> [WHAT THIS TASK INVOLVES]
All entries given below are to be returned word for word.

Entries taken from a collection
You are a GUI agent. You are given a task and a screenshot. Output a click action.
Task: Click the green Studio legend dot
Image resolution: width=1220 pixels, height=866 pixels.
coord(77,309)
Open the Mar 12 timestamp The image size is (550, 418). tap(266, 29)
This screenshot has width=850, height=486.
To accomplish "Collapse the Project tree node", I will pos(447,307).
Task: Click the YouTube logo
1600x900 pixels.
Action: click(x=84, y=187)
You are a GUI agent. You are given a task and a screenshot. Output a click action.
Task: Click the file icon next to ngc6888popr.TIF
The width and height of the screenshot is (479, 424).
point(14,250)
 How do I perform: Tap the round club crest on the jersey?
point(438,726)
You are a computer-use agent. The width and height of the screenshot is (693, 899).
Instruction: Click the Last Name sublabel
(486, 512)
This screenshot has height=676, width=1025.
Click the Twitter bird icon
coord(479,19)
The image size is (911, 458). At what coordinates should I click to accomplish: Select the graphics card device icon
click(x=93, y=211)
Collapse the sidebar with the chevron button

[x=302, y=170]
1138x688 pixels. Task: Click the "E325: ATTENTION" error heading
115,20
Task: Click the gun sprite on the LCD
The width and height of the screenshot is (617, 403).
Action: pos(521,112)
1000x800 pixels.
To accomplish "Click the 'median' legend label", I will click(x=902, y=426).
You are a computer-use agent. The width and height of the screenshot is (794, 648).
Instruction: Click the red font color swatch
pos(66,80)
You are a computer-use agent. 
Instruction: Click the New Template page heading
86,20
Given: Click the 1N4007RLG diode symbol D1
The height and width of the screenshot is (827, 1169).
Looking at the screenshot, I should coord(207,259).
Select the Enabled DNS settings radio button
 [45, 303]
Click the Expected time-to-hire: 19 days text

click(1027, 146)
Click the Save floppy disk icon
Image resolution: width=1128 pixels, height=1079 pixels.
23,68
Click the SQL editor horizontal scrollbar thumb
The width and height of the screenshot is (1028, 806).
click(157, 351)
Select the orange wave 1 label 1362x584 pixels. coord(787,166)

> [TASK RESULT]
You are a GUI agent. You are given a task and a screenshot. Output a click action.
Task: Click the green Studio legend dot
Image resolution: width=1220 pixels, height=866 pixels.
coord(77,309)
Open the Mar 12 timestamp The image size is (550, 418). tap(266, 29)
This screenshot has width=850, height=486.
To accomplish "Collapse the Project tree node", I will pos(447,307).
Task: Click the YouTube logo
1600x900 pixels.
Action: click(x=84, y=187)
You are a GUI agent. You are given a task and a screenshot. Output a click action.
Task: Click the file icon next to ngc6888popr.TIF
The width and height of the screenshot is (479, 424).
point(14,250)
 How do I perform: Tap the round club crest on the jersey?
point(438,726)
You are a computer-use agent. The width and height of the screenshot is (693, 899).
Instruction: Click the Last Name sublabel
(486, 512)
This screenshot has height=676, width=1025.
Click the Twitter bird icon
coord(479,19)
The image size is (911, 458). At what coordinates should I click to accomplish: Select the graphics card device icon
click(x=93, y=211)
Collapse the sidebar with the chevron button

[x=302, y=170]
1138x688 pixels. Task: Click the "E325: ATTENTION" error heading
115,20
Task: Click the gun sprite on the LCD
The width and height of the screenshot is (617, 403).
Action: pos(521,112)
1000x800 pixels.
To accomplish "Click the 'median' legend label", I will click(x=902, y=426).
You are a computer-use agent. The width and height of the screenshot is (794, 648).
Instruction: Click the red font color swatch
pos(66,80)
You are a computer-use agent. 
Instruction: Click the New Template page heading
86,20
Given: Click the 1N4007RLG diode symbol D1
The height and width of the screenshot is (827, 1169).
Looking at the screenshot, I should coord(207,259).
Select the Enabled DNS settings radio button
 [45, 303]
Click the Expected time-to-hire: 19 days text

click(1027, 146)
Click the Save floppy disk icon
Image resolution: width=1128 pixels, height=1079 pixels.
23,68
Click the SQL editor horizontal scrollbar thumb
The width and height of the screenshot is (1028, 806).
click(157, 351)
Select the orange wave 1 label 1362x584 pixels. coord(787,166)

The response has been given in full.